* **Exercise data**
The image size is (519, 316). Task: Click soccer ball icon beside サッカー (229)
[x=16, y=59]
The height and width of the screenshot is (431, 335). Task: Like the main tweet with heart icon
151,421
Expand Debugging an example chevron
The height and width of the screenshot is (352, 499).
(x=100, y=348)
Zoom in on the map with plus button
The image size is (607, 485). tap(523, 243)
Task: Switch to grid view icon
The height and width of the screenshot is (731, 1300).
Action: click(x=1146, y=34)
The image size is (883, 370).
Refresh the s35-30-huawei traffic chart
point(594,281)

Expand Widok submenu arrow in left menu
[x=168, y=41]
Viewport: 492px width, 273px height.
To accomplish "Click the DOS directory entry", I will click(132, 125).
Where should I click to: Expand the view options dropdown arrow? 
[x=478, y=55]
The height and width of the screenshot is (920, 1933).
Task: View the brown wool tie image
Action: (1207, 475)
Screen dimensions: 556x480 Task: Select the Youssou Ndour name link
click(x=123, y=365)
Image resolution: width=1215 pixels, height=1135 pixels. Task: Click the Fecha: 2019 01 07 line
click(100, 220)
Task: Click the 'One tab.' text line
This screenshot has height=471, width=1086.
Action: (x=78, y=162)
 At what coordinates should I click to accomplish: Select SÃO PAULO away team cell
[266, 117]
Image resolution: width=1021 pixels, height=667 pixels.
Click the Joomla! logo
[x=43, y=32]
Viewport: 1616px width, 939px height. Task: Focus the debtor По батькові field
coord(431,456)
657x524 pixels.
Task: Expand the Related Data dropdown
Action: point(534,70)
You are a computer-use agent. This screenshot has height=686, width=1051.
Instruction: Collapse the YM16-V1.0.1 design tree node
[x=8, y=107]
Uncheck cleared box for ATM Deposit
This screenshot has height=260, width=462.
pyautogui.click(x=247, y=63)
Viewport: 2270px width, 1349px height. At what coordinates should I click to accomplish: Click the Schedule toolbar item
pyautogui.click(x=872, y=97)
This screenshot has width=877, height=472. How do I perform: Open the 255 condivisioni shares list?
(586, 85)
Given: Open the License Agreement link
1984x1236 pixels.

* **Written task**
Can you change every "Viewport" in the records above to "Window" and keep everything else the same?

* **In response**
The image size is (519, 316). Task: Click soccer ball icon beside サッカー (229)
[x=16, y=59]
The height and width of the screenshot is (431, 335). Task: Like the main tweet with heart icon
151,421
Expand Debugging an example chevron
The height and width of the screenshot is (352, 499).
(x=100, y=348)
Zoom in on the map with plus button
The image size is (607, 485). tap(523, 243)
Task: Switch to grid view icon
The height and width of the screenshot is (731, 1300).
Action: click(x=1146, y=34)
The image size is (883, 370).
Refresh the s35-30-huawei traffic chart
point(594,281)

Expand Widok submenu arrow in left menu
[x=168, y=41]
Window: 492px width, 273px height.
To accomplish "Click the DOS directory entry", I will click(132, 125).
Where should I click to: Expand the view options dropdown arrow? 
[x=478, y=55]
The height and width of the screenshot is (920, 1933).
Task: View the brown wool tie image
Action: (1207, 475)
Screen dimensions: 556x480 Task: Select the Youssou Ndour name link
click(x=123, y=365)
Image resolution: width=1215 pixels, height=1135 pixels. Task: Click the Fecha: 2019 01 07 line
click(100, 220)
Task: Click the 'One tab.' text line
This screenshot has height=471, width=1086.
Action: (x=78, y=162)
 At what coordinates should I click to accomplish: Select SÃO PAULO away team cell
[266, 117]
Image resolution: width=1021 pixels, height=667 pixels.
Click the Joomla! logo
[x=43, y=32]
Window: 1616px width, 939px height. Task: Focus the debtor По батькові field
coord(431,456)
657x524 pixels.
Task: Expand the Related Data dropdown
Action: point(534,70)
You are a computer-use agent. This screenshot has height=686, width=1051.
Instruction: Collapse the YM16-V1.0.1 design tree node
[x=8, y=107]
Uncheck cleared box for ATM Deposit
This screenshot has height=260, width=462.
pyautogui.click(x=247, y=63)
Window: 2270px width, 1349px height. At what coordinates should I click to accomplish: Click the Schedule toolbar item
pyautogui.click(x=872, y=97)
This screenshot has width=877, height=472. How do I perform: Open the 255 condivisioni shares list?
(586, 85)
Given: Open the License Agreement link
1984x1236 pixels.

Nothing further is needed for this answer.